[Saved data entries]
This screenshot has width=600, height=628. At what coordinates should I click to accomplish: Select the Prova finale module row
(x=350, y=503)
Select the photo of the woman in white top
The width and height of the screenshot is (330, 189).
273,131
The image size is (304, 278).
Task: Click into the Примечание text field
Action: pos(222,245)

Exercise objective
Give back all of the entries exactly as written.

Final answer
This screenshot has width=600, height=628. At what coordinates should I click to accomplish: Select the Prova finale module row
(x=350, y=503)
Select the photo of the woman in white top
The width and height of the screenshot is (330, 189).
273,131
The image size is (304, 278).
Task: Click into the Примечание text field
Action: pos(222,245)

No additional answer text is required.